Johns Hopkins University astrophysicist Charles L. Bennett has been appointed to four National Academy of Sciences boards that advise the government on the nation's space science programs.
Bennett, a professor in the university's Henry A. Rowland Department of Physics and Astronomy and principal investigator of NASA's Wilkinson Microwave Anisotropy Probe, will serve on both the NAS Space Studies Board and its executive committee. The board provides independent and authoritative advice on all aspects of space science and applications.
Bennett also was appointed to co-chair the NAS Committee on Astronomy and Astrophysics. The committee monitors the status of space- and ground- based astronomy and astrophysics programs and provides assessments to the National Science Foundation, NASA and other institutions. The committee's aim is to encourage progress in astronomy and astrophysics and assist the federal government in planning programs in these fields.
He also was recently appointed to the National Research Council's NASA Astrophysics Performance Assessment Committee. The National Research Council is the NAS arm that carries out studies. The committee will report next year on NASA's progress in implementing NAS recommendations on astronomy and astrophysics research.
"It is both an honor and a serious responsibility to serve on these committees of the National Academy of Sciences," Bennett said. "This is an exciting time for astrophysics. With frequent new discoveries we are unraveling the mysteries of the universe. Yet we face severely limited resources. We must be prudent in determining and executing our scientific priorities. The National Academy of Sciences plays a critical role in advising the government on these matters."

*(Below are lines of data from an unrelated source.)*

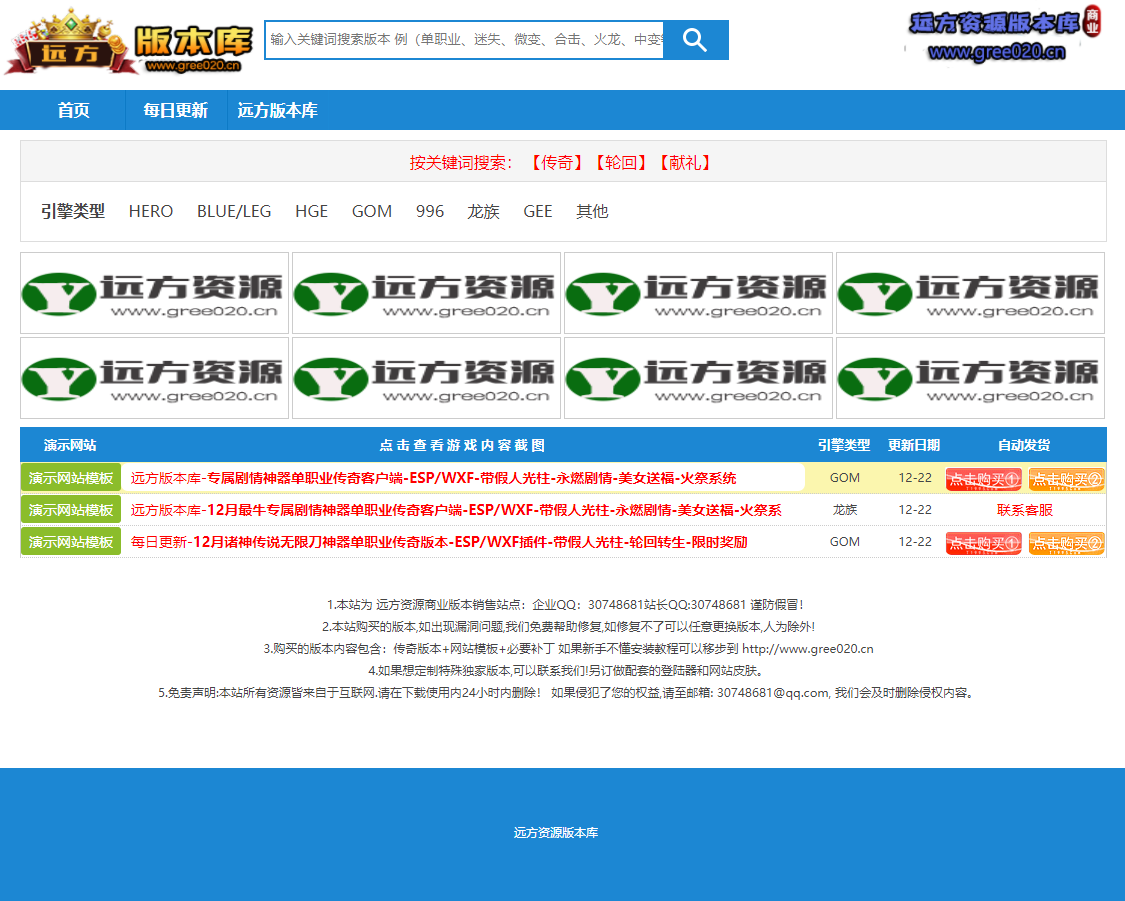
Task: Select the 龙族 engine type filter
Action: click(483, 212)
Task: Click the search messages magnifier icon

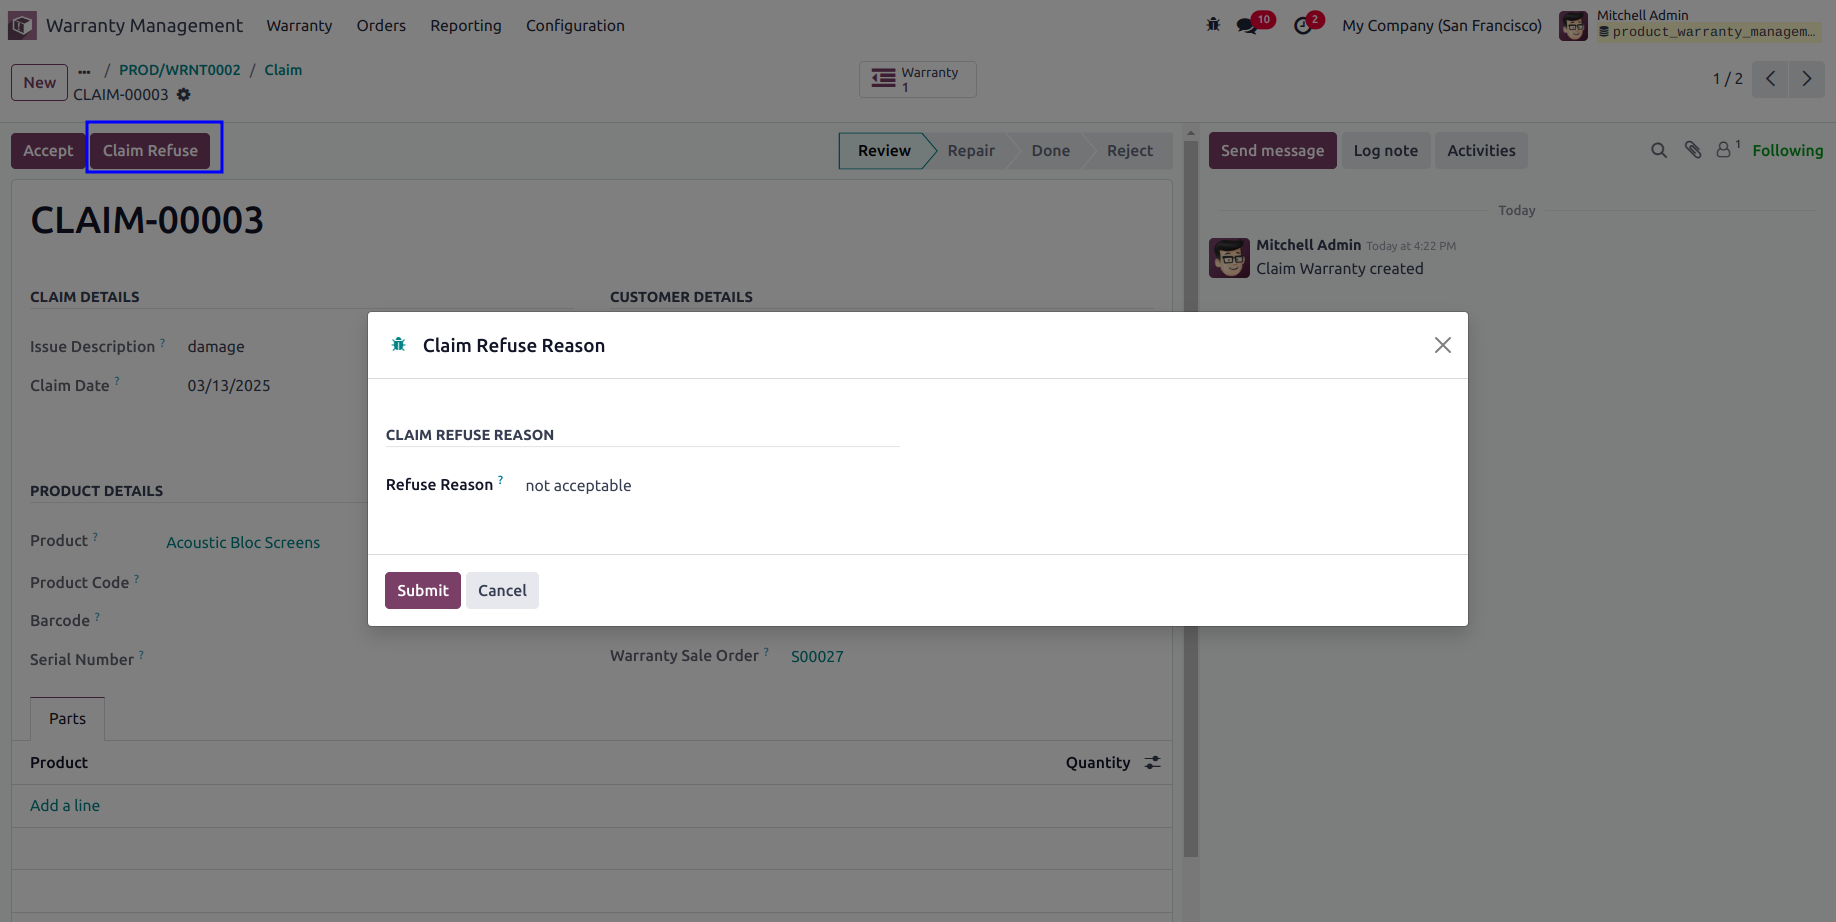Action: 1659,150
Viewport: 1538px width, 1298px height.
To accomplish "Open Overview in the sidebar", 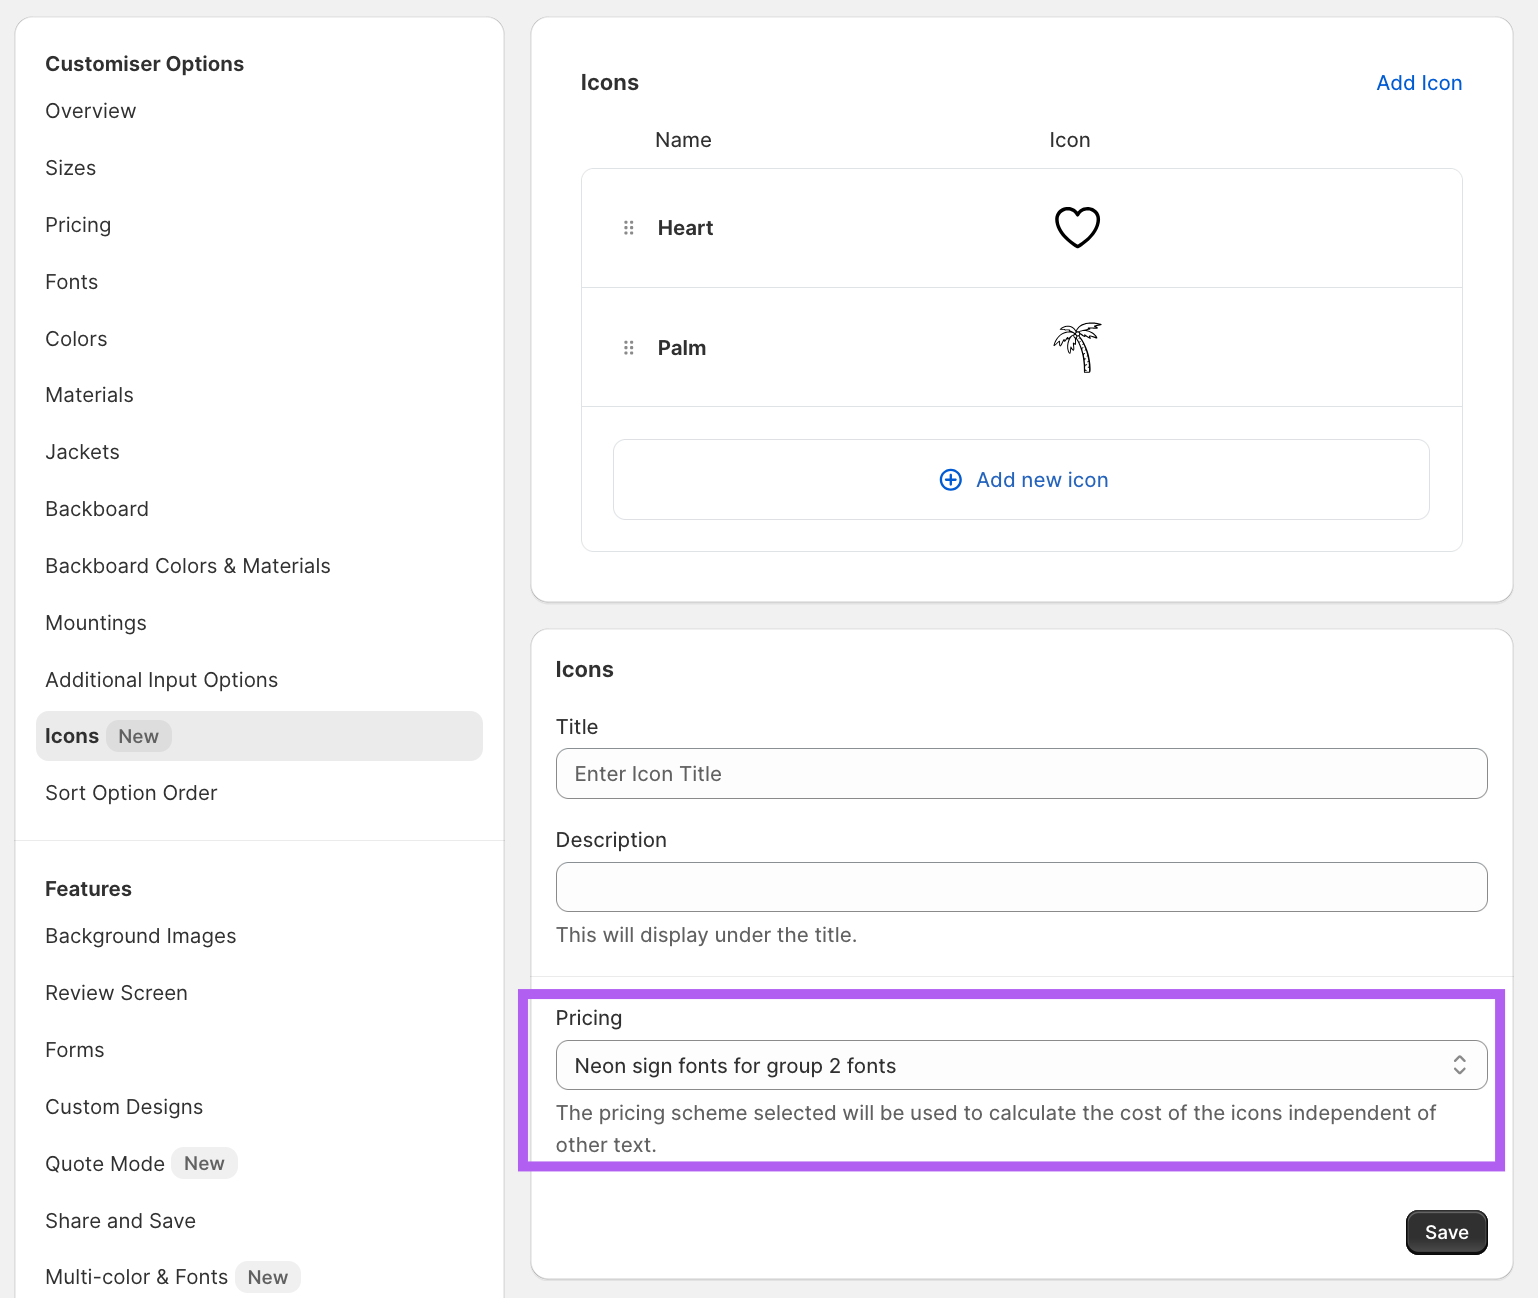I will [x=91, y=111].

A cosmologist, Bennett was elected to the National Academy of Sciences in 2005 and also was named winner that year of the academy's Henry Draper Medal, given once every four years for significant contributions to astronomical physics.
As principal investigator of the Wilkinson Microwave Anisotropy Probe, Bennett leads a NASA Explorer mission aimed at determining precisely the age, composition and curvature of the universe. WMAP measures the temperature of cosmic background radiation, the oldest light in the universe and a remnant of the Big Bang. In March, Bennett and his team made international news with their announcement that the universe expanded from quantum fluctuations to astronomical scales within its first trillionth of a second. The finding, based on data from WMAP, supports a 20-year old theory known as "inflation," that describes how the cosmos grew from subatomic in size to a vast expanse of stars and galaxies over 13.7 billion years.